A couple with roots in San Francisco’s famed Keystone Korner club reinvents their home as an homage to jazz.

Photography by Blackstone Edge


Jazz has been a central thread woven through Thomas and Greta Ballard’s shared life. So when the couple became empty nesters, they decided to give their 1982 Multnomah Village home a modern makeover with its roots firmly planted in their shared love of the music genre and style.

“We wanted a clean, simple, midcentury modern design—sophisticated yet timeless,” says Thomas. “All of the jazz, craft and art we enjoy are on the same sort of continuum. In my opinion, that’s what jazz music is—both a metaphor for black American history and a very sophisticated art form. So that was what we were going for—nothing faddish or antique.”

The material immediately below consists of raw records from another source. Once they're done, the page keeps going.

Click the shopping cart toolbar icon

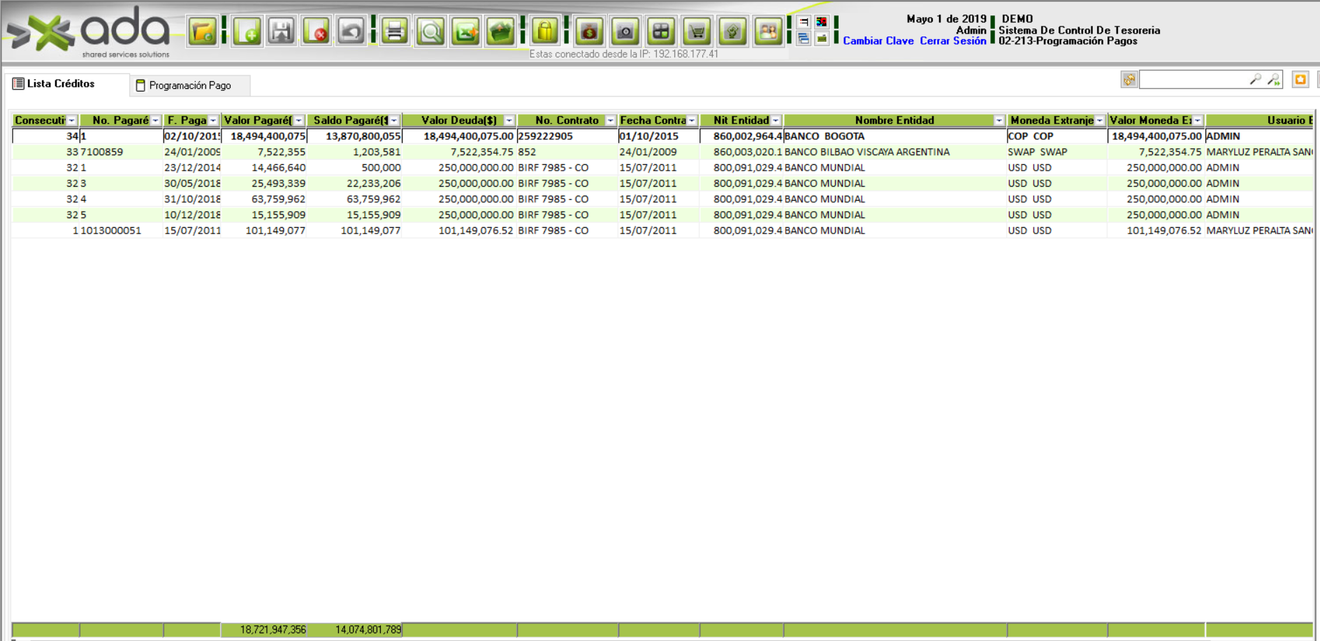click(x=697, y=31)
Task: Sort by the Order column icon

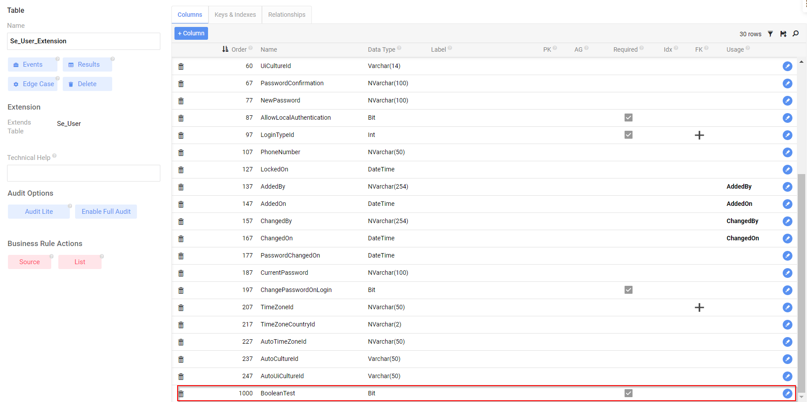Action: 225,49
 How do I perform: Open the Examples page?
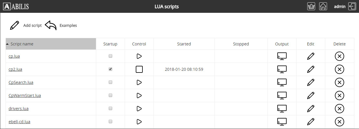click(x=61, y=25)

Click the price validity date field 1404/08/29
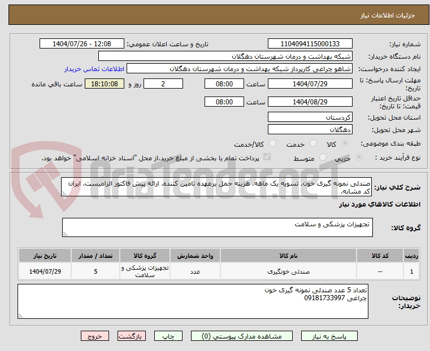[x=310, y=102]
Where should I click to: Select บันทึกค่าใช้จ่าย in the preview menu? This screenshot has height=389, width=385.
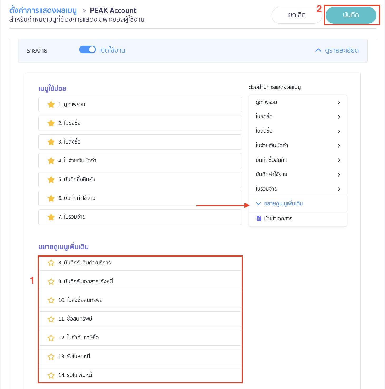click(x=271, y=174)
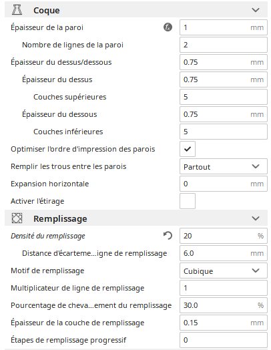Click the Remplissage infill section icon
Viewport: 271px width, 350px height.
click(x=17, y=218)

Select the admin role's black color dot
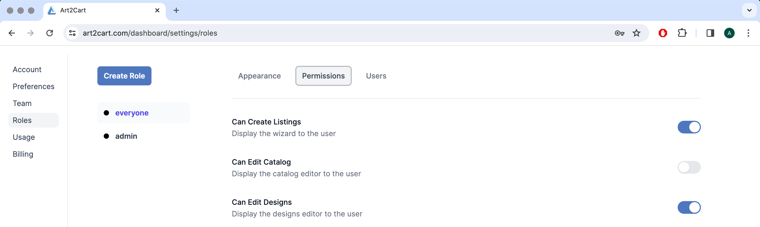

Just how do you take a sound, a rich historic era, and a musical metaphor and translate it to a space? Well, that requires a bit of improvisation. The Ballards engaged Amy Frye of Red Rooster Remodeling, Inc., to remodel the home. Frye recommended Joel Fraley of Fraley + Company for the interior design and architectural drawings. At the time, Frye was booked for nine months, which gave the Ballards lots of opportunity to meet with Fraley, lead designer Nicole Adair and the team for extended conversations about how to honor their love of music. During their first walk through at the Ballard’s home, Fraley was especially taken by the jazz portraits that lined their walls.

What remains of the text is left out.